Exercise objective:
From the entries below, retype only the lines from the one with "Click inside the search input field" through the one with "The image size is (255, 184).", exactly as written.

:::::

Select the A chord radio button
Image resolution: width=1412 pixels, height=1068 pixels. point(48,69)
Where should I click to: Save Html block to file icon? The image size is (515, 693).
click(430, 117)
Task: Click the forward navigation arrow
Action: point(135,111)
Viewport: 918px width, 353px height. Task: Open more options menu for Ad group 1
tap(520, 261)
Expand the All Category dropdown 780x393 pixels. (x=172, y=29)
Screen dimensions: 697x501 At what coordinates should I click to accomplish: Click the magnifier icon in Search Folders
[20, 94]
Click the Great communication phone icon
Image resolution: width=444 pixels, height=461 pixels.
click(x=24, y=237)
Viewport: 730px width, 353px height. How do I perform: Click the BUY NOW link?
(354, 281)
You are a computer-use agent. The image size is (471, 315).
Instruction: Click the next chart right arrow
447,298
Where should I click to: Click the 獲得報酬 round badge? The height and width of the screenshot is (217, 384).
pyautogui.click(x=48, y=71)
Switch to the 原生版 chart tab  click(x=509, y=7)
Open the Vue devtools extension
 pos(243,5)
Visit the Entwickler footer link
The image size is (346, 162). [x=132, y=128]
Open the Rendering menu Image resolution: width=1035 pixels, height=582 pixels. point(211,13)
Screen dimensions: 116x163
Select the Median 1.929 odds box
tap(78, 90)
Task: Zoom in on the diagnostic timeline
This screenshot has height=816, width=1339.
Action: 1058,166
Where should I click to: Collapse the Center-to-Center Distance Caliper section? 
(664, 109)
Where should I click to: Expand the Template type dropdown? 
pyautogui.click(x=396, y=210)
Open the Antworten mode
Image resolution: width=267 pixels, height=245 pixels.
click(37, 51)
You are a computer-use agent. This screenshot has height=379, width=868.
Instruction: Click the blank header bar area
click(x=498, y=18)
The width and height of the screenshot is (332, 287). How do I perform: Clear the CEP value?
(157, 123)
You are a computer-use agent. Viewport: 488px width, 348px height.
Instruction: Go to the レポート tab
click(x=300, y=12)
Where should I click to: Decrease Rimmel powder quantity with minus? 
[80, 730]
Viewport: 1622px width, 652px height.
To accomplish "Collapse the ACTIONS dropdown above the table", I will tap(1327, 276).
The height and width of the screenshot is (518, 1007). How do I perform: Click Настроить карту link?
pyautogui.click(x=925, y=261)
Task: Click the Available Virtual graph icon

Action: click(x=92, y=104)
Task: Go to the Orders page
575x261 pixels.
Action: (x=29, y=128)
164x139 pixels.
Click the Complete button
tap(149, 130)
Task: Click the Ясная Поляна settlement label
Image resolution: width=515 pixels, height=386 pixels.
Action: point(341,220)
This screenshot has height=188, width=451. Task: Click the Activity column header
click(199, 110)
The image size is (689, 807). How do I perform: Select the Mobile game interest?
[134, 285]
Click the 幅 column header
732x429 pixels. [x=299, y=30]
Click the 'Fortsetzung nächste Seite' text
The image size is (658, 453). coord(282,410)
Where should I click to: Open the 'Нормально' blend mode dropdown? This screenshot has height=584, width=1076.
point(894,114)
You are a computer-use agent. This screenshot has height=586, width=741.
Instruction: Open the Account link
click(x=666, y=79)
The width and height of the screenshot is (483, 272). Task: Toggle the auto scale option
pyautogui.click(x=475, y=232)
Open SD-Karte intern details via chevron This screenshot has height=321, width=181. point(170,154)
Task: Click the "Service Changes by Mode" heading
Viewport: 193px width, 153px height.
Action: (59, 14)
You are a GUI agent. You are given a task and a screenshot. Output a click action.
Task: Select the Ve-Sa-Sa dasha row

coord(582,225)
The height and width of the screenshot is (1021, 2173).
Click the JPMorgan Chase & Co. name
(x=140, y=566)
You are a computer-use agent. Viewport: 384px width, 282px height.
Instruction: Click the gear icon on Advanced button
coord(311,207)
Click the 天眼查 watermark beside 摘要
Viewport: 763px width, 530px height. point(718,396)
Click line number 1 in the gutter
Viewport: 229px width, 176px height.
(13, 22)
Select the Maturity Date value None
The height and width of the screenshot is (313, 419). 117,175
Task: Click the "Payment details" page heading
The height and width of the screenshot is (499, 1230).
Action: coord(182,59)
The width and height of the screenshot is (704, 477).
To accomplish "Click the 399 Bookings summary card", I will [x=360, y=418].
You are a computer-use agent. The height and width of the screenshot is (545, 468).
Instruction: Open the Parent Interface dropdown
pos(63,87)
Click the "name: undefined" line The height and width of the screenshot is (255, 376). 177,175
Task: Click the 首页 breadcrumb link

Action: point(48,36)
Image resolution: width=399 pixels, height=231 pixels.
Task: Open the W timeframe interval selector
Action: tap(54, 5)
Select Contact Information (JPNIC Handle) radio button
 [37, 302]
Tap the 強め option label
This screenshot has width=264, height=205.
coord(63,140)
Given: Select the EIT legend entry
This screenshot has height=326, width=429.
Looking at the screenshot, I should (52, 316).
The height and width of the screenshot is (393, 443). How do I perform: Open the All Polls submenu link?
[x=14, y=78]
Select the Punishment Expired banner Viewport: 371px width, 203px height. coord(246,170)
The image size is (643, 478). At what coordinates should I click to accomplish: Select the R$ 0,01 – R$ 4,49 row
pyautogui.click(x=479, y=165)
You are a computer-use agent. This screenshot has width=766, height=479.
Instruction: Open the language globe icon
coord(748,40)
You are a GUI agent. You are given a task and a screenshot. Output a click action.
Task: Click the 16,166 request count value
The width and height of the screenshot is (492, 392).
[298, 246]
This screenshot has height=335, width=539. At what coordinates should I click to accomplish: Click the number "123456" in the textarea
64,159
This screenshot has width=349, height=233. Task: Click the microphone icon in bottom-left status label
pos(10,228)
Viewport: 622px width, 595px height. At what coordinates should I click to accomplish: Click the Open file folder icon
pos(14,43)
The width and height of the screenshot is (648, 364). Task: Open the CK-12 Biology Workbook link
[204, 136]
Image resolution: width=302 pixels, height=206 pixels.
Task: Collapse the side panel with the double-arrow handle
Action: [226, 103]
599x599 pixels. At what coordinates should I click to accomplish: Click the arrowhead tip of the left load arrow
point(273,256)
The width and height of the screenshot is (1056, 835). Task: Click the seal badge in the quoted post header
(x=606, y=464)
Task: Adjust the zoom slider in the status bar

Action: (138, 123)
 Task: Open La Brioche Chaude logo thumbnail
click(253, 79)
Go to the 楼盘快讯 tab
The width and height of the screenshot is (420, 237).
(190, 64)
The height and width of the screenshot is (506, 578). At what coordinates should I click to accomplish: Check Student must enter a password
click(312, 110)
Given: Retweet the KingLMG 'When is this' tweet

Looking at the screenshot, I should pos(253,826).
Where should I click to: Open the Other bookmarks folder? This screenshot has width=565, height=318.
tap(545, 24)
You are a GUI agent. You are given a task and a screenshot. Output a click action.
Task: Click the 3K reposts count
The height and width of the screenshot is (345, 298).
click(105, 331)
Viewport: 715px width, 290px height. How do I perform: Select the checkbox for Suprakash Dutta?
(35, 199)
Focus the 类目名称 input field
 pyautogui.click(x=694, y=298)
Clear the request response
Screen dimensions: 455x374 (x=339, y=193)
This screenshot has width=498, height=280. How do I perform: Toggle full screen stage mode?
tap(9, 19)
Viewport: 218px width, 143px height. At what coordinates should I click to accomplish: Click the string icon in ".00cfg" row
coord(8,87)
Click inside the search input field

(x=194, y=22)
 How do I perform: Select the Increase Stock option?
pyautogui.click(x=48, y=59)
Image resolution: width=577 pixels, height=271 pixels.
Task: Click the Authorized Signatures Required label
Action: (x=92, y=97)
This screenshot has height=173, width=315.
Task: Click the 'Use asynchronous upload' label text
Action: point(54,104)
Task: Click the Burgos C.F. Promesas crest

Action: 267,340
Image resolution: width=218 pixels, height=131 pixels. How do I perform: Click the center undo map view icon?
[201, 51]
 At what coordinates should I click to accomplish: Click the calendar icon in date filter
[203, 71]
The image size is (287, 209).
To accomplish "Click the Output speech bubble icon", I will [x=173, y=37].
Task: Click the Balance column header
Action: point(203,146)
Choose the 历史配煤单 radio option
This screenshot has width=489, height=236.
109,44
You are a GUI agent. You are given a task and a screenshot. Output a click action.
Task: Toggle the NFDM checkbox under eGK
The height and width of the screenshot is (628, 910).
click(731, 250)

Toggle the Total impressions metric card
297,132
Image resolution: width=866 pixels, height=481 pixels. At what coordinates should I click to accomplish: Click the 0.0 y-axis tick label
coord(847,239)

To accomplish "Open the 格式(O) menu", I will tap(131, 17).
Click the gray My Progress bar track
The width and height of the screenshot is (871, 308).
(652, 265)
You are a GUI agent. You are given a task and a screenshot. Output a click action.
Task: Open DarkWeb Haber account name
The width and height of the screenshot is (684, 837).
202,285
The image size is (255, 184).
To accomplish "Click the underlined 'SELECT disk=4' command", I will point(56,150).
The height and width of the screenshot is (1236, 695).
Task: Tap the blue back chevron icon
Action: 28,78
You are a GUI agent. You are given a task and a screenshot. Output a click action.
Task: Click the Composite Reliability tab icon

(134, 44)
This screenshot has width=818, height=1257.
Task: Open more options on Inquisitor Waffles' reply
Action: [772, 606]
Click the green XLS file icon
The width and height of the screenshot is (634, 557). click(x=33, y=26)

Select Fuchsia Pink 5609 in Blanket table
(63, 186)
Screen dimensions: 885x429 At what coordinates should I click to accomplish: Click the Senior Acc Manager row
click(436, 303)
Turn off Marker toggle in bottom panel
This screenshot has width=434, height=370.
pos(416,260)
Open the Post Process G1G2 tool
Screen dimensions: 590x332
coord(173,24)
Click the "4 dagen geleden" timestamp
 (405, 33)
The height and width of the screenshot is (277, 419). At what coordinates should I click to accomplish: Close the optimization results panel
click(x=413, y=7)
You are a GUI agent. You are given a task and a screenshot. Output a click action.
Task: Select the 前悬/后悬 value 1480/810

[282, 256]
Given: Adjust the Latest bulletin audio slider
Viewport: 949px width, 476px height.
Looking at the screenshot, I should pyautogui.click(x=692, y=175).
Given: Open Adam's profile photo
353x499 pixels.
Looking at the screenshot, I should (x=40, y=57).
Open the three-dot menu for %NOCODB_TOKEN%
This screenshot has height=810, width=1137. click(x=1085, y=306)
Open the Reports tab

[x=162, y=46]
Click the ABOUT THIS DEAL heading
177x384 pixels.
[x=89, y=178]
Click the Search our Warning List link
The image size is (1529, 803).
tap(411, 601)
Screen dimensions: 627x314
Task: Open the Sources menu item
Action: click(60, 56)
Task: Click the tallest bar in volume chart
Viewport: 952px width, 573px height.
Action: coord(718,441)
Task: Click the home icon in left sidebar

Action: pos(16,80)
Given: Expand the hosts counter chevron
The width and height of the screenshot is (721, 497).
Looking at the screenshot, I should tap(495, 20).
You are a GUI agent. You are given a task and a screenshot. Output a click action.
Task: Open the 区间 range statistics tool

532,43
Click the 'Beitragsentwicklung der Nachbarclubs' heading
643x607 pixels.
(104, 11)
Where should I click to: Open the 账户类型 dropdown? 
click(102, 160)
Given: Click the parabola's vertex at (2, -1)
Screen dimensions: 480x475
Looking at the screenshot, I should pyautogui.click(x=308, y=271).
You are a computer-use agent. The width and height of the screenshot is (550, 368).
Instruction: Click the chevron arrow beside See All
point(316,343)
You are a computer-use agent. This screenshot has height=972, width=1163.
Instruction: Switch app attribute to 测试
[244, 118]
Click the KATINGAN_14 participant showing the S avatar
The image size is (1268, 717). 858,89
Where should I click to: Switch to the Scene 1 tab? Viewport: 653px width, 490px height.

:::::

Answer box:
Click inside the search input field

(x=194, y=22)
 How do I perform: Select the Increase Stock option?
pyautogui.click(x=48, y=59)
Image resolution: width=577 pixels, height=271 pixels.
Task: Click the Authorized Signatures Required label
Action: (x=92, y=97)
This screenshot has height=173, width=315.
Task: Click the 'Use asynchronous upload' label text
Action: point(54,104)
Task: Click the Burgos C.F. Promesas crest

Action: 267,340
Image resolution: width=218 pixels, height=131 pixels. How do I perform: Click the center undo map view icon?
[201, 51]
 At what coordinates should I click to accomplish: Click the calendar icon in date filter
[203, 71]
The image size is (287, 209).
To accomplish "Click the Output speech bubble icon", I will [x=173, y=37].
Task: Click the Balance column header
Action: point(203,146)
Choose the 历史配煤单 radio option
This screenshot has width=489, height=236.
109,44
You are a GUI agent. You are given a task and a screenshot. Output a click action.
Task: Toggle the NFDM checkbox under eGK
The height and width of the screenshot is (628, 910).
click(731, 250)

Toggle the Total impressions metric card
297,132
Image resolution: width=866 pixels, height=481 pixels. At what coordinates should I click to accomplish: Click the 0.0 y-axis tick label
coord(847,239)

To accomplish "Open the 格式(O) menu", I will tap(131, 17).
Click the gray My Progress bar track
The width and height of the screenshot is (871, 308).
(652, 265)
You are a GUI agent. You are given a task and a screenshot. Output a click action.
Task: Open DarkWeb Haber account name
The width and height of the screenshot is (684, 837).
202,285
The image size is (255, 184).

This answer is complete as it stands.